— What the exercise asks —
Exact copies of all the records are the expected output.

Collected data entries
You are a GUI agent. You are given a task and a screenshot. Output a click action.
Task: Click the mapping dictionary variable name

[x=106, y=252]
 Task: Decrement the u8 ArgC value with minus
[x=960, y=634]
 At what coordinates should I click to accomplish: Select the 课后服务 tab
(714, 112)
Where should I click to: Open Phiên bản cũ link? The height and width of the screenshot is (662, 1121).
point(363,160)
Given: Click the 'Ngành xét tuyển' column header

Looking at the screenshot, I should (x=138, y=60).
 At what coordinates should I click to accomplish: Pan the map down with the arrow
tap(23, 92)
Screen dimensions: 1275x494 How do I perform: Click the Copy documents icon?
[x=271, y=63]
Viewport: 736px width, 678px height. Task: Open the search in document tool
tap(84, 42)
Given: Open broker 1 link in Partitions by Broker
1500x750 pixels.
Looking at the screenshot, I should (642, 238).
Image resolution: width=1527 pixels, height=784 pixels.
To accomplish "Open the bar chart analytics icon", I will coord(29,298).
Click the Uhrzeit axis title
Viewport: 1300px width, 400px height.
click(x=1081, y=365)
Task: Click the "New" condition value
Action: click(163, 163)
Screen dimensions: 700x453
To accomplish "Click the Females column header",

— Answer for this exercise —
You are a GUI agent. You are given a task and a screenshot. Output a click action.
Task: Click the mapping dictionary variable name

[x=106, y=252]
 Task: Decrement the u8 ArgC value with minus
[x=960, y=634]
 At what coordinates should I click to accomplish: Select the 课后服务 tab
(714, 112)
Where should I click to: Open Phiên bản cũ link? The height and width of the screenshot is (662, 1121).
point(363,160)
Given: Click the 'Ngành xét tuyển' column header

Looking at the screenshot, I should (x=138, y=60).
 At what coordinates should I click to accomplish: Pan the map down with the arrow
tap(23, 92)
Screen dimensions: 1275x494 How do I perform: Click the Copy documents icon?
[x=271, y=63]
Viewport: 736px width, 678px height. Task: Open the search in document tool
tap(84, 42)
Given: Open broker 1 link in Partitions by Broker
1500x750 pixels.
Looking at the screenshot, I should (642, 238).
Image resolution: width=1527 pixels, height=784 pixels.
To accomplish "Open the bar chart analytics icon", I will coord(29,298).
Click the Uhrzeit axis title
Viewport: 1300px width, 400px height.
click(x=1081, y=365)
Task: Click the "New" condition value
Action: click(163, 163)
Screen dimensions: 700x453
To accomplish "Click the Females column header",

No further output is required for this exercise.